Kanban Pizza Game in action

Based on Paper and Pizza

Like our agile42 Scrum Lego City Game, we wanted our Kanban game to be based on something that everybody knows about and everybody can do. We tried to stay away from IT scenarios so that the participants wouldn’t think too much about the similarity to their current work environment. We think that the idea of using paper pizza is great — everybody loves pizza, and everyone knows how a pizza is made (at least in general terms).

When and how to use the Kanban Pizza Game

If you want to understand what Kanban is and practice some Lean concepts in a safe environment outside of your daily work, then the Kanban Pizza Game is for you! We start our Kanban trainings with this game, in order to introduce the whole method and its principles and practices in one tight package. Software development teams and process development teams use this game to get acquainted with Kanban.

The game has been designed for a half-day workshop. It takes at least one hour at the bare minimum, if you rush through the principles and practices and don’t wrap up much at the end. Two hours is enough to cover the theory adequately and allow for reflecting and summarizing.

Learning Objectives

What are the goals of the game from a training perspective? We want participants to:

  • Experience how a Kanban system emerges from an existing process, as it does in the real world
  • Experience a whole Kanban system, as opposed to focusing only on the Kanban board and related mechanics
  • Understand that boards are context-dependent: for any given process there are many different board designs that are adequate and useful, but the perfect board doesn’t necessarily exist
  • Understand the effects of limiting your Work in Progress
  • Experience self-organization and adaptation
  • Have fun!

Each team gets paper of different colors, scissors and other materials (the full list of materials is at the bottom of this page). They will cut, shape and tape these together to form pizza slices according to the given recipe.

Preparations

kpg scissors

  • The slideset follows the game from the beginning to the end
  • Make sure you have adequate materials! See the list at the end of this page
  • There should be at least four persons per team
  • The game can be played with one team, but is more fun with more teams and a little healthy competition
  • (OPTIONAL) If there’s an uneven number of people, consider asking somebody to act as an observer, perform quality assurance and measure lead time

The Flow of the Game

1. Create an implicit process

Kanban always starts where you are, from an existing process. At the start of the game, we let the teams get to grips with the paper pieces and constraints by building as many pizza slices (Hawaiian) as possible.

kpg pizzaPresent a ready-made slice of Hawaiian pizza to the teams and explain what goes into the pizza: a slice of pizza base (paper triangle), tomato sauce (red marker), three slices of ham (pink Post-Its) and three slices of pineapple (yellow Post-Its). The tomato sauce covers the pizza bottom nicely and the toppings are carefully cut and distributed evenly across the pizza. Yum!

Show the oven plate and explain how it works. There can be a maximum of three pizza slices in the oven at one time. Cooking time is at least 30 seconds. No adding or removing of slices while baking!
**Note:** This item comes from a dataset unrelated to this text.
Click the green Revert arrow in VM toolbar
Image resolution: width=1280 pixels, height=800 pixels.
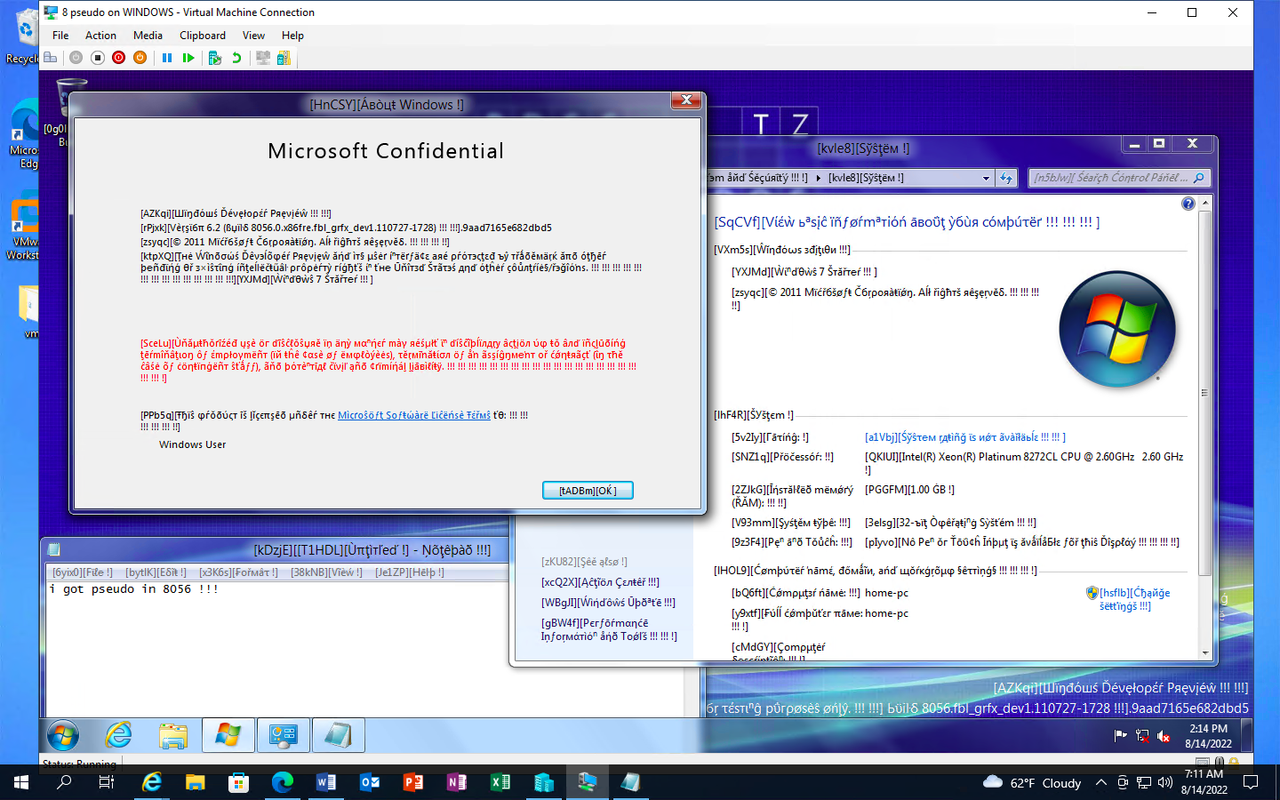pos(236,58)
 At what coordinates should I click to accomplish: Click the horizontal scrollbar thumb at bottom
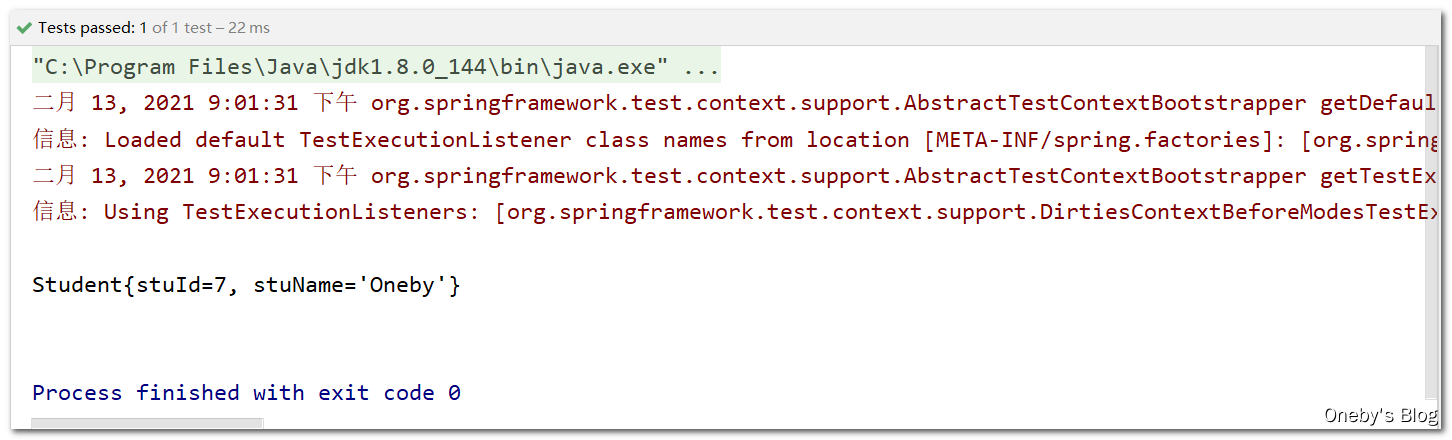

Then ask the teams to produce as many pizzas as they can while trying to avoid waste i.e. raw materials prepared but not used. When you decide that time’s up (after 5-7 minutes or so) clap your hands and tell them to stop.

2. Introduce Kanban

At the end of the initial round, introduce Kanban and the core practices of Kanban:

  • Visualize the Workflow
  • Limit your Work in Progress (WIP)
  • Manage the Flow
  • Implement Feedback Loops
  • Make Process Policies Explicit
  • Improve Collaboratively

These principles are going to be used throughout the game.

kpg points

Next, explain the scoring system and let each team calculate their score. The scoring system is designed to promote limiting the WIP and also serves as an indirect measure of flow (in our case, it correlates with the lead time as long as people don’t know the exact length of the round, and thereby produces the same behavior). Collect the scores and write them down in a matrix (teams vs. rounds) on a whiteboard or flip chart. At this point, you can also ask the teams to pick names for their pizzerias.

 

kpg tape

 

Ask the teams to visualize the workflow and make the process explicit by introducing storage for production materials (pizza bottoms, slices of ham, etc.) directly on the table. Don’t try to optimize the workflow now, just document it as it emerged during the first round. The teams can use the materials at hand, e.g. painter’s tape (masking tape), post-its, paper and so on.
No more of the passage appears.